Actually take the time to think about why running is important to you and then set a long-term goal to address that. For example, if you want to be stronger choose to sign up for a half marathon, then if you hit any hurdles while training you can refocus on how every step takes you closer to your ultimate goal. “Having a clear ‘why’ enables you to ride the inevitable ups and downs that come with striving for anything that presents mental and physical challenges,” says O’Donoghue.

Implement short-term strategies

Look at that long-term goal you’ve chosen and break it into actions that you can work on in the short-term, for example running steadily for a certain length of time, then next time increasing it. “These actions allow you to shine a laser-like focus onto a specific aspect of your training or competition,” says O’Donoghue. “This could be an aspect of your attitude, attention or form. These specific actions that you choose to focus on enable you to fine-tune your overall performance, one part at a time.”

Use imagery

Imagery is an especially useful tool as you can use it at times you can’t actually be running, like on your commute to work or before bed or when you are injured. How to do it? “Imagine yourself as the runner you aspire to most be like,” says O’Donoghue. “Physically study that runner – what is it about that person that resonates with you? Now as you study this runner’s style, commit it to memory – really be able to ‘see’ that person running with your mind’s eye. Then begin to see yourself running stride for stride in this person’s shoes. What do you look like running in this manner? What does it feel like to run like this person? Embody that feeling. When imagery draws on all of the senses it is very powerful. Parts of the brain cannot tell the difference between physically executing a skill and imagining executing that skill.”

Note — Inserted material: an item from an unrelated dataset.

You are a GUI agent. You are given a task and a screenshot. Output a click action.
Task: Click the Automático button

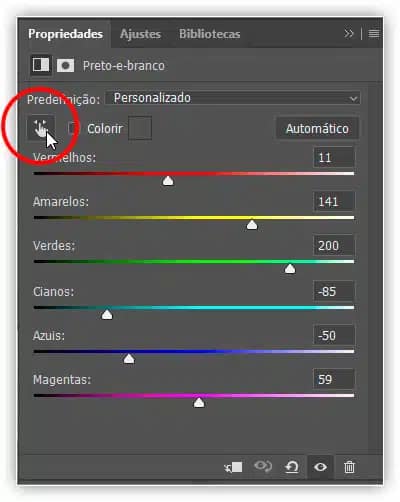[317, 129]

Practise positive self-talk

“Positive self-talk helps direct your thinking in the most constructive way possible to enable you to perform at your best,” explains O’Donoghue. “Just as ‘nature abhors a vacuum’, if we leave our thoughts to chance, chances are that the void will be filled with a focus on what’s going wrong or what could go wrong.” Instead she suggests you write down some positive and meaningful statements to repeat over and over during training or a race. This will keep your mind focused. You can go with helpful reminders like ‘Steady breathing’ or ‘Steady strides’ or something to pep yourself up when you feel fatigued such as ‘Just do it’.